PURPOSE: Micheliolide (MCL), a guaianolide sesquiterpene lactone isolated from Michelia compressa and Michelia champaca, exhibits diverse pharmacological activities, with particularly potent hepatoprotective effects. However, research on its effects against liver fibrosis and underlying mechanisms remains limited. This study aimed to investigate the protective role of MCL in carbon tetrachloride (CCl(4))-induced liver fibrosis in mice and elucidate the potential mechanisms, with a focus on the regulation of Sirtuin 1 (SIRT1). METHODS: Liver fibrosis model was established in mice via intraperitoneal (i.p.) injections of 10% CCl(4). Serum biochemical indicators and liver fibrosis biomarkers were investigated. Liver collagen deposition was assessed by Masson and Sirus red staining. Protein and inflammatory cytokine expression levels were assessed using qRT-PCR, Western blot, ELISA, Immunohistochemistry staining, and Tissue immunofluorescence assays. RESULTS: MCL attenuated CCl(4)-induced liver injury and restored hepatic function in mice. Mechanistically, MCL reduced liver collagen deposition, downregulated the protein expression of α-smooth muscle actin (α-SMA) and fibronectin in liver tissues, and decreased serological markers of liver fibrosis. Additionally, MCL suppressed the serum levels of pro-inflammatory cytokines interleukin-1β (IL-1β), IL-6, tumor necrosis factor-α (TNF-α), and monocyte chemoattractant protein-1 (MCP-1) while increasing IL-10 levels. Notably, CCl(4) administration caused a significant reduction in SIRT1 protein and mRNA expression, which was markedly reversed by MCL treatment.
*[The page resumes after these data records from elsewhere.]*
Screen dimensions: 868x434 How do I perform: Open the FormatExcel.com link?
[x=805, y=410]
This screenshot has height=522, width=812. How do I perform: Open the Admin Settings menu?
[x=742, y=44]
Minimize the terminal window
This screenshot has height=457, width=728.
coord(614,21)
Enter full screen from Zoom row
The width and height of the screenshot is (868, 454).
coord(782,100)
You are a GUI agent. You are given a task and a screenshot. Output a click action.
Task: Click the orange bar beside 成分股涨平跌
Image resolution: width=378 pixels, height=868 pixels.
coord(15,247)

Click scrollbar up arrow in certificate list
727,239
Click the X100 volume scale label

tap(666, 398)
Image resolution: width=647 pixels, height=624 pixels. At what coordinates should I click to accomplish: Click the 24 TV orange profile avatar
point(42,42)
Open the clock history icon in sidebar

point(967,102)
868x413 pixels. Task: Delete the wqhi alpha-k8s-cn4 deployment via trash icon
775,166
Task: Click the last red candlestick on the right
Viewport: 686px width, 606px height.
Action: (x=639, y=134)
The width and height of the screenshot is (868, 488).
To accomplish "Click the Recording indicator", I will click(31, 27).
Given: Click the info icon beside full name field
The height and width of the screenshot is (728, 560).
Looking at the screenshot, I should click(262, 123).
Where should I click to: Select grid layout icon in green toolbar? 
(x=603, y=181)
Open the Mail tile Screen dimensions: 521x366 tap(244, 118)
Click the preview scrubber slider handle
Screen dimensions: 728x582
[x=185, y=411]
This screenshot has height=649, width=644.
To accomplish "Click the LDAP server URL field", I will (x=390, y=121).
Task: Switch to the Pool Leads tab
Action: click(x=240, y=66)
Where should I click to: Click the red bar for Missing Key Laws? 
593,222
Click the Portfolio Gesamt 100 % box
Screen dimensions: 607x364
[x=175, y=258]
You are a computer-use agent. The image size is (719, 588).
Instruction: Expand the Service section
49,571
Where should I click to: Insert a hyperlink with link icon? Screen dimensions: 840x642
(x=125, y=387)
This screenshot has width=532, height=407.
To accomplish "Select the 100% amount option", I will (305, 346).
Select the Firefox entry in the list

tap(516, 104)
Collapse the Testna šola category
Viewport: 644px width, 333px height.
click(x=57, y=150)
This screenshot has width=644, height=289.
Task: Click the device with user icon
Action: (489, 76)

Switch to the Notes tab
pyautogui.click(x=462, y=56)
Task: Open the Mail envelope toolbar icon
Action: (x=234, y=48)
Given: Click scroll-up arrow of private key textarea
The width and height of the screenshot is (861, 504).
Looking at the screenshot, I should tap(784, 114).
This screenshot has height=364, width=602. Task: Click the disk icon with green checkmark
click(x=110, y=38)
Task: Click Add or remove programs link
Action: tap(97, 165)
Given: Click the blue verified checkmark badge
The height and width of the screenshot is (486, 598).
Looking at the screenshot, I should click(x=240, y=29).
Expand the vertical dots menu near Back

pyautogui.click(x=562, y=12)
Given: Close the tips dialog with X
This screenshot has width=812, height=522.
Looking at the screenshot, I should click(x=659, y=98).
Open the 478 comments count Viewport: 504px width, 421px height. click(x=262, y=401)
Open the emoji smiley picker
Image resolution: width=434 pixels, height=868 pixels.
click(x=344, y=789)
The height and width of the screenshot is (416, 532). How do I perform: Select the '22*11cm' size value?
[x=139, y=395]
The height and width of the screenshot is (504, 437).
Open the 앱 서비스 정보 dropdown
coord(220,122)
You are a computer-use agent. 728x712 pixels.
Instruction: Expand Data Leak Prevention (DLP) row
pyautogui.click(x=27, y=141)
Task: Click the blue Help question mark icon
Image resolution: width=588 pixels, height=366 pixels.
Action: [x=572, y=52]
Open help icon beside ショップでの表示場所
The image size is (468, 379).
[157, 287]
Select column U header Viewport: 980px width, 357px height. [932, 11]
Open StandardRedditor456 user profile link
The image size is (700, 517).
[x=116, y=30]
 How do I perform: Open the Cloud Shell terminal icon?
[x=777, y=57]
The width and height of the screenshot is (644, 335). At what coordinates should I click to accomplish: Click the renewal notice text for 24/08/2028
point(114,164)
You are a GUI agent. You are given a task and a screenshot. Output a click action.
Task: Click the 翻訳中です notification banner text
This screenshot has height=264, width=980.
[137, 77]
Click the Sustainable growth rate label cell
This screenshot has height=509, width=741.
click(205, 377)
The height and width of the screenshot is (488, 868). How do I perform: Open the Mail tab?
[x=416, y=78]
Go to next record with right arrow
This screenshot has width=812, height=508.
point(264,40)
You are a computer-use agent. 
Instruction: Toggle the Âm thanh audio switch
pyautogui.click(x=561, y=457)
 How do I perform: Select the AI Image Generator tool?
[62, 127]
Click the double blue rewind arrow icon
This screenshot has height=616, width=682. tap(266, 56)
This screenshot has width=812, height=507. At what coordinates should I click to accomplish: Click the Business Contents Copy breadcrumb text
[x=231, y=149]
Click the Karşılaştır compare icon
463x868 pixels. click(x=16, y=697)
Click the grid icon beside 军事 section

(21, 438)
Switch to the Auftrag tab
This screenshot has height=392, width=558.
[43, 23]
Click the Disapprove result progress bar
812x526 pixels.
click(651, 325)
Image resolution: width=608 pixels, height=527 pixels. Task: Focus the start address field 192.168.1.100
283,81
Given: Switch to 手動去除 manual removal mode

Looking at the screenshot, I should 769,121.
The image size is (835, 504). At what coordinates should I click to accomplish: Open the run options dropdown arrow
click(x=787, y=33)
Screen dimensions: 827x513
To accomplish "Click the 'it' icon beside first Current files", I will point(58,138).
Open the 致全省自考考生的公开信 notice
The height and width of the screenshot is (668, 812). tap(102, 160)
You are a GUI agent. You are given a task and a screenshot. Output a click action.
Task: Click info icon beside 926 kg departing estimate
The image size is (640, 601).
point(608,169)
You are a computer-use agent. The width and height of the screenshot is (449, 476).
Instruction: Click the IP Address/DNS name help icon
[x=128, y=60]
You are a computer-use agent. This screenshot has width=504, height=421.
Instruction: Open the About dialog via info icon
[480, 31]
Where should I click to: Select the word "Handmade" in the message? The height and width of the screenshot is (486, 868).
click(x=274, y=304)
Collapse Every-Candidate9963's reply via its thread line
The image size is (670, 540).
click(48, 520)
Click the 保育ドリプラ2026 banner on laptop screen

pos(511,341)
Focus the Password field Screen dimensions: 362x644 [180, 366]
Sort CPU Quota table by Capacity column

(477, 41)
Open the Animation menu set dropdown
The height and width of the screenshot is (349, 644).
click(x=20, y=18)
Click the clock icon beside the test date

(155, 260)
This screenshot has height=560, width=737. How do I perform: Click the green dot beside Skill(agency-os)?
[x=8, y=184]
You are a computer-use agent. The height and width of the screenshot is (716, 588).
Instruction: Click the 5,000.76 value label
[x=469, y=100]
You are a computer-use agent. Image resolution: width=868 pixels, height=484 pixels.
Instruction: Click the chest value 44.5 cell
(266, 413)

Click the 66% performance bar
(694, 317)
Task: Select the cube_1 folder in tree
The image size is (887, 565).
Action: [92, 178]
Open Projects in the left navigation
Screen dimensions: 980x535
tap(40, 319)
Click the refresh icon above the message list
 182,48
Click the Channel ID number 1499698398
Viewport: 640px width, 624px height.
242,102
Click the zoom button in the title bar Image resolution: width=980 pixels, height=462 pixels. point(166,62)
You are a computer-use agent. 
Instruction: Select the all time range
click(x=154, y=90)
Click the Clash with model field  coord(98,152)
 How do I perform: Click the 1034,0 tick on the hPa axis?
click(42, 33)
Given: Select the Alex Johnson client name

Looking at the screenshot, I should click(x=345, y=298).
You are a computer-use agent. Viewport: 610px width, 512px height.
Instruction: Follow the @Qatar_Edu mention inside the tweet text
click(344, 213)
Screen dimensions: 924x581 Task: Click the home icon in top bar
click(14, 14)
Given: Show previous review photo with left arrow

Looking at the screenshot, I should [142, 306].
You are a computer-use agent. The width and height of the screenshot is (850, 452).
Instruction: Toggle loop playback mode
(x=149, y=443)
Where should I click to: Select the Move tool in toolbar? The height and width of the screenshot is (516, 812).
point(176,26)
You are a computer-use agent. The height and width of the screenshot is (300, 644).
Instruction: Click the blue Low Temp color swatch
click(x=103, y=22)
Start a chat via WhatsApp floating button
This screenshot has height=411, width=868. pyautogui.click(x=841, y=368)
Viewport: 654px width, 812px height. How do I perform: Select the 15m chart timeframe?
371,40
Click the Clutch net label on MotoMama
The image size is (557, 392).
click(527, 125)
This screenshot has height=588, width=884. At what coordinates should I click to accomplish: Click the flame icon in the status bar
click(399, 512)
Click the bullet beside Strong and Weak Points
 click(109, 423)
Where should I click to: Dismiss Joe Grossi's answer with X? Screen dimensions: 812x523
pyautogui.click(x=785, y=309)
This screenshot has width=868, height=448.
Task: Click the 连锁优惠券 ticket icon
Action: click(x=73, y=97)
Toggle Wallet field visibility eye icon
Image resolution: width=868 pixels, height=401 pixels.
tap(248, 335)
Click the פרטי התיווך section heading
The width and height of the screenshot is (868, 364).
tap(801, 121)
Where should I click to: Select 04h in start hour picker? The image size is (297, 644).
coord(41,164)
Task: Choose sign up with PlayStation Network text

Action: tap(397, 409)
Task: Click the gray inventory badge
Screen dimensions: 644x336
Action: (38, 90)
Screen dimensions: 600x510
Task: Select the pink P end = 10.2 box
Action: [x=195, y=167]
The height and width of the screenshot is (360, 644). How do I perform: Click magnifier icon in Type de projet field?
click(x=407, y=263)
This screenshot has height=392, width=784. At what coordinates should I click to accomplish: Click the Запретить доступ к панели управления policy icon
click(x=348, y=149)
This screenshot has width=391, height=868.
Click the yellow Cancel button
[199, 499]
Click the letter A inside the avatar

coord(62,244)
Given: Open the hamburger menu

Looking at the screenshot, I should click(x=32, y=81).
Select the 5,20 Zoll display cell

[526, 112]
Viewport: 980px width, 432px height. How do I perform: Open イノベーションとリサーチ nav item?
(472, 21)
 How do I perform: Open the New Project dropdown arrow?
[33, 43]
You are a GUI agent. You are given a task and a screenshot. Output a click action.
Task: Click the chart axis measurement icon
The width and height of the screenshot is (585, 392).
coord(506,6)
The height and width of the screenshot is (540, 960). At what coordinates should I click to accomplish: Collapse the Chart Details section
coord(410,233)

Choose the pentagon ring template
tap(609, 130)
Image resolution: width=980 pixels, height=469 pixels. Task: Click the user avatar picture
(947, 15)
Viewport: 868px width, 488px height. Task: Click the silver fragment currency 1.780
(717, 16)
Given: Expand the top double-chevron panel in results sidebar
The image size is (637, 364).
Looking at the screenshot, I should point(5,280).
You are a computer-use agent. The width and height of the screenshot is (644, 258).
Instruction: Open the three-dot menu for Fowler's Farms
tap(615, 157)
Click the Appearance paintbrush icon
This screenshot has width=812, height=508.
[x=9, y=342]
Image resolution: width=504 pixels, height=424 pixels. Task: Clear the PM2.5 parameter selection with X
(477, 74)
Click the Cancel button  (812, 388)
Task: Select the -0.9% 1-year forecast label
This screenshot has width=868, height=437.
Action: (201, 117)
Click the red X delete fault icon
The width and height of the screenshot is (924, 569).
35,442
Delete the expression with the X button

The selective SIRT1 inhibitor EX-527 abrogated both the anti-liver injury and anti-fibrotic effects of MCL. Moreover, EX-527 also attenuated MCL-mediated suppression of liver inflammation in CCl(4)-induced fibrotic mice. CONCLUSION: MCL mitigates CCl(4)-induced liver injury and fibrosis by activating SIRT1 to suppress liver inflammation in mice. These findings uncover a novel molecular mechanism for the anti-liver fibrotic activity of MCL and highlight its potential as a therapeutic candidate for liver fibrosis.